Question to the Department for Environment, Food and Rural Affairs:

To ask the Secretary of State for Environment, Food and Rural Affairs, what steps she is taking to ensure effective regulation and enforcement is in place to tackle the environmental and financial impact of waste crime.


Answered by
Mary Creagh Portrait
Mary Creagh
Parliamentary Under-Secretary (Department for Environment, Food and Rural Affairs)
This question was answered on 9th February 2026

This Government is committed to tackling waste crime from the fly-tippers who blight our towns and villages to the serious and organised crime groups who are exploiting the waste sector.  Those responsible for committing waste crime, rather than taxpayers, should cover the cost of cleaning up the mess they create.

We are making policy and regulatory reforms to close loopholes exploited by criminals and have increased the Environment Agency’s (EA’s) budget for waste crime enforcement by over 50% this year to £15.6 million.

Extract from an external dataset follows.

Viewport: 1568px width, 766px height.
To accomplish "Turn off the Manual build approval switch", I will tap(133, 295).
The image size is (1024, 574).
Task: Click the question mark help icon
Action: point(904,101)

The EA hosts the Joint Unit for Waste Crime which brings together the EA, HMRC, National Crime Agency, the police, waste regulators from across the UK and other operational partners to share intelligence and tasking to disrupt and prevent serious organised waste crime. Our extra funding has enabled the EA to double the size of the Joint Unit for Waste Crime. Overall, the EA has been able to increase its frontline criminal enforcement resource in the Joint Unit for Waste Crime and area environmental crime teams by 43 full time staff.